--- Data excerpts ---

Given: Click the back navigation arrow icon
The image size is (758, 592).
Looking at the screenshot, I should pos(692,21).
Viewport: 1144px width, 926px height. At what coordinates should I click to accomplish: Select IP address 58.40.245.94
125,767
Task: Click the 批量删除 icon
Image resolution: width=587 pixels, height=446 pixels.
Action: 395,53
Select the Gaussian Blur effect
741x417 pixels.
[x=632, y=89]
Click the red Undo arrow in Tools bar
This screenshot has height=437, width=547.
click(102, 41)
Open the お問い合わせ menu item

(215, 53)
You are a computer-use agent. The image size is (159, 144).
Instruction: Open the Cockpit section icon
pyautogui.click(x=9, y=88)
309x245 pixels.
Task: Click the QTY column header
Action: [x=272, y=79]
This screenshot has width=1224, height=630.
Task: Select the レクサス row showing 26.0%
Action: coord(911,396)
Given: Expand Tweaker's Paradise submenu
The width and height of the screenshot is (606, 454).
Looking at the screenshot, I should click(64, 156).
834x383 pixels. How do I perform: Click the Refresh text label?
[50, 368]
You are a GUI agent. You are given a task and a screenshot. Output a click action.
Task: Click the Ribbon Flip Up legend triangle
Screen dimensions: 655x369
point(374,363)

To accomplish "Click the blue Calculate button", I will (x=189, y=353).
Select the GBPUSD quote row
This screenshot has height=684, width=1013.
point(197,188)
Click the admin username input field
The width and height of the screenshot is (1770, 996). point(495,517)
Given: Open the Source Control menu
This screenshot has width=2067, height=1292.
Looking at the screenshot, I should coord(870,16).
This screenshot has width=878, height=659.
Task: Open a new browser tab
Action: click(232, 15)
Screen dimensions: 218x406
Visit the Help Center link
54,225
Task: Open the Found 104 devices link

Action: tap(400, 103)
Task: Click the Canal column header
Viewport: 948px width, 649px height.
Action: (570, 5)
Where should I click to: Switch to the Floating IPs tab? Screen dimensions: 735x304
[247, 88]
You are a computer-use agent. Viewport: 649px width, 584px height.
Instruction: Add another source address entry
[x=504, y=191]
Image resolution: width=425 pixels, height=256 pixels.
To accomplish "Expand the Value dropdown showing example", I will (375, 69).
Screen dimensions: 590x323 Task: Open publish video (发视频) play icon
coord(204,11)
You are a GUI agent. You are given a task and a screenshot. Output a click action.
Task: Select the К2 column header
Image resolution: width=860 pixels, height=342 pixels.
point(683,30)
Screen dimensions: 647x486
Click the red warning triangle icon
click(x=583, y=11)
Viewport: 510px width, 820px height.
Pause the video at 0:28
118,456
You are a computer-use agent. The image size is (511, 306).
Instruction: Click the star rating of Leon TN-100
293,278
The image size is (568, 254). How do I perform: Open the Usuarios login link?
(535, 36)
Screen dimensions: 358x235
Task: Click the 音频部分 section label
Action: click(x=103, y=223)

--- Written instruction ---
Give the part of the data that opens with the line containing "Screen dimensions: 590x323" and closes with the line containing "point(683,30)" as a two-column CSV with the headers input and output. Use one row per input-output pair, and put each value in a single quoted field with line breaks replaced by spaces.

--- Task response ---
input,output
"Screen dimensions: 590x323 Task: Open publish video (发视频) play icon","coord(204,11)"
"You are a GUI agent. You are given a task and a screenshot. Output a click action. Task: Select the К2 column header Image resolution: width=860 pixels, height=342 pixels.","point(683,30)"